RegExMatch on binary data from FileRead Topic is solved

Get help with using AutoHotkey (v1.1 and older) and its commands and hotkeys
User avatar
jeeswg
Posts: 6902
Joined: 19 Dec 2016, 01:58
Location: UK

RegExMatch on binary data from FileRead

28 May 2017, 12:25

How can RegExMatch be reliably performed on a binary file?

Code: Select all

q:: ;test RegExMatch on binary data
FileGetSize, vSize, % A_AhkPath
VarSetCapacity(vData1, vSize, 1)
FileRead, vData2, % "*c " A_AhkPath
DllCall("kernel32\RtlMoveMemory", Ptr,&vData1, Ptr,&vData2, UPtr,vSize)

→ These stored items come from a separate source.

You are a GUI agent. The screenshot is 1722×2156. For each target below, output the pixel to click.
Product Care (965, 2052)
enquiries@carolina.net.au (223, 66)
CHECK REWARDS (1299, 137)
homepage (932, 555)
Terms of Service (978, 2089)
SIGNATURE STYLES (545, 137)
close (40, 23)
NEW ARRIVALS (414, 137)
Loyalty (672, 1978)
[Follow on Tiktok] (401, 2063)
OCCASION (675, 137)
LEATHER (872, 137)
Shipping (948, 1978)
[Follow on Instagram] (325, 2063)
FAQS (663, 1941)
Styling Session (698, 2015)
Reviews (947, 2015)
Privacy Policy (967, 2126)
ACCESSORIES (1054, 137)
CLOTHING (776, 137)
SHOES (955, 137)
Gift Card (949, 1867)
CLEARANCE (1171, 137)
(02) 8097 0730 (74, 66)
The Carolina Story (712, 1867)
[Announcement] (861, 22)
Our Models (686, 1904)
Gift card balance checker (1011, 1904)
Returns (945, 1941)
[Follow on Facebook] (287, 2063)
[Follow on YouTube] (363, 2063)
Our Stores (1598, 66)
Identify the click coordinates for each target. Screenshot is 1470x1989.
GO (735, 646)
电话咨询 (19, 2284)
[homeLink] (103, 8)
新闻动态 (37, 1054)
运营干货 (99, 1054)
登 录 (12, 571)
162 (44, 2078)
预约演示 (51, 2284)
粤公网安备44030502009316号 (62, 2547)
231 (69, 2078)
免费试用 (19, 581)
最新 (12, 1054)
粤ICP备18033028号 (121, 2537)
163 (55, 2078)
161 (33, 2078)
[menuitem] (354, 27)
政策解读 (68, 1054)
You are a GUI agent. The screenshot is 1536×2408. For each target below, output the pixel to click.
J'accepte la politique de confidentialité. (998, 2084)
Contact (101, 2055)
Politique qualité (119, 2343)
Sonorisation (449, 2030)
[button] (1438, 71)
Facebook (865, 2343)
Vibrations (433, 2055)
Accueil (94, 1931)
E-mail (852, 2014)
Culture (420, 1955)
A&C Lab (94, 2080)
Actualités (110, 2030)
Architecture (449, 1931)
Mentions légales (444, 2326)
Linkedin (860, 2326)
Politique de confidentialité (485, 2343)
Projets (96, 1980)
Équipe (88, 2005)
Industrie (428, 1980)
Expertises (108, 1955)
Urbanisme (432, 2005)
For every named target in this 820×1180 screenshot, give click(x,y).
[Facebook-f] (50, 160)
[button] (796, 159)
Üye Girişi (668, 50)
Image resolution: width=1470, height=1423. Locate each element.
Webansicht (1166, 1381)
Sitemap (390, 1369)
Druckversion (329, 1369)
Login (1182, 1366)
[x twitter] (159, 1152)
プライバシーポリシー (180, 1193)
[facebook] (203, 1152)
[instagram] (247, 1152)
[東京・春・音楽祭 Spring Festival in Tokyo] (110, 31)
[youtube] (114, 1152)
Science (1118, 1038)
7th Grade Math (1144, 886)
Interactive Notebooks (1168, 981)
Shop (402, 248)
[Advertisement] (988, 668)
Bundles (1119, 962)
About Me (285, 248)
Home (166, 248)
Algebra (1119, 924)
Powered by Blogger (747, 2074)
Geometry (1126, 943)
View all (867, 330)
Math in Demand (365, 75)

vNeedle := "AutoHotkeyGUI"
vSizeNeedle := StrLen(vNeedle)*2
Loop, % Floor(vSizeNeedle/2)
{
	vNum := NumGet(&vNeedle+0, A_Index*2-2, "UShort")
	vNeedleRegEx .= "\x{" Format("{:04X}", vNum) "}"
}

MsgBox, % RegExMatch(vData1, vNeedleRegEx)*2-2 ;842752 first time, -2 afterwards
MsgBox, % RegExMatch(vData2, vNeedleRegEx)*2-2 ;-2
return
[EDIT:] The only useful link I've found on this:
[SOLVED] AHK_L unicode - binary search problem - Ask for Help - AutoHotkey Community
https://autohotkey.com/board/topic/7749 ... h-problem/

Code: Select all

VarSetCapacity(v, 8, 1), NumPut(0x1020304000000000, v, 0, "int64")  ; (reversed byte order)
MsgBox % (RegExMatch(v, "\x{3040}\x{1020}") - 1) * 2
homepage | tutorials | wish list | fun threads | donate
WARNING: copy your posts/messages before hitting Submit as you may lose them due to CAPTCHA
User avatar
jeeswg
Posts: 6902
Joined: 19 Dec 2016, 01:58
Location: UK

Re: RegExMatch on binary data from FileRead  Topic is solved

11 Sep 2017, 12:17

The problem was simply that the line vNeedleRegEx := "" was missing, without it, the needle string was growing every time.

This script works every time now. The idea is to search binary data for a string. It appears that you can't do FileRead and immediately perform a RegExMatch on the data, you have to first copy the data to a ready-made variable, and then perform a RegExMatch.

Code: Select all

q:: ;RegExMatch on binary data
FileGetSize, vSize, % A_AhkPath
VarSetCapacity(vData1, vSize, 1)
FileRead, vData2, % "*c " A_AhkPath
DllCall("kernel32\RtlMoveMemory", Ptr,&vData1, Ptr,&vData2, UPtr,vSize)

vNeedle := "AutoHotkeyGUI"
vSizeNeedle := StrLen(vNeedle)*2
vNeedleRegEx := ""
Loop, % Floor(vSizeNeedle/2)
{
	vNum := NumGet(&vNeedle, A_Index*2-2, "UShort")
	vNeedleRegEx .= "\x{" Format("{:04X}", vNum) "}"
}

;for a UTF-16 string, this would also work:
;Loop, Parse, vNeedle
;	vNeedleRegEx .= "\x{" Format("{:04X}", Ord(A_LoopField)) "}"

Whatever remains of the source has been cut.